■ **TEXTO SUMINISTRADO**
**********

El regreso de los imperios

La desaparición de un mundo bipolar fue interpretada como el fin de la historia. Se inauguraba una nueva era bajo la hegemonía de Estados Unidos, que afirmarían sin oposición sus intereses, en el marco político de democracias liberales. Un think-tank neoconservador, el Proyecto para el Nuevo Siglo Americano, con Rumsfeld, Cheney y Wolfowitz en sus filas, llegó a diseñar la formación de un nuevo Imperio romano, rodeado de países satélites, con la incorporación de Irak y sus recursos petrolíferos en Oriente Próximo. Solo que tras la invasión de Irak, la maniobra acabó en desastre, agudizado al incendiarse la región a partir de 2011 cuando fracasa la primavera árabe. En vez de un cinturón de seguridad, Occidente se encontró con la expansión del yihadismo, y el doble reto del Estado Islámico y de los renacidos talibanes.

Hasta el fin de siglo, los procesos de restauración en Rusia y en China habían permitido el ejercicio de la superioridad americana frente a las crisis. Una década más tarde los desafíos eran demasiado reales: Rusia pudo aplastar a Georgia en 2008, amputar Crimea de Ucrania en 2014, mientras China construía su imperio económico mundial. Incluso aparecían en escena potencias regionales que generaban alternativas a la preeminencia americana: Turquía, a pesar de la presencia en la OTAN, e Irán, una vez cerrada la aproximación de Jatamí. El caos de la gestión Trump hizo el resto.

**********

■ **ENUNCIADO DE LA TAREA**
Responda estas preguntas sobre el texto acerca del regreso de los imperios:
(a) ¿Cómo se llama el think-tank neoconservador que se menciona y quiénes figuraban en sus filas?
(b) ¿En qué año amputó Rusia Crimea de Ucrania?
(c) ¿Qué dos potencias regionales generaban alternativas a la preeminencia americana?

**********

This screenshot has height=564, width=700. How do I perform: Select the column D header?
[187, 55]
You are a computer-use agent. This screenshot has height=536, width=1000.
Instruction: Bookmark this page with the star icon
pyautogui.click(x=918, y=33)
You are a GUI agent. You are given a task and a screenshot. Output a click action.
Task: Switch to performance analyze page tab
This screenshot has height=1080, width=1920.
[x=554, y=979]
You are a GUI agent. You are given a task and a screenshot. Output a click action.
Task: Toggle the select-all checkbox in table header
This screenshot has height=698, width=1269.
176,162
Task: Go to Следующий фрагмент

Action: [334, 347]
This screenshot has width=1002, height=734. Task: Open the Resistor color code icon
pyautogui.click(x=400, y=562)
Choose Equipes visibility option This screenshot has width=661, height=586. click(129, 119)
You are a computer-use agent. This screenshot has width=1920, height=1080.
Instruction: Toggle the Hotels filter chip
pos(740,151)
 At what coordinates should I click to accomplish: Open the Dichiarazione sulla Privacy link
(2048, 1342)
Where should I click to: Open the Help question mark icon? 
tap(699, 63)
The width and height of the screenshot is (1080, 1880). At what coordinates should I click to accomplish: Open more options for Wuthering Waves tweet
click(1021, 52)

**********

■ **RESPUESTA COMPLETA**
(a) Se llama Proyecto para el Nuevo Siglo Americano, y en sus filas figuraban Rumsfeld, Cheney y Wolfowitz.
(b) Rusia amputó Crimea de Ucrania en 2014.
(c) Esas potencias eran Turquía e Irán.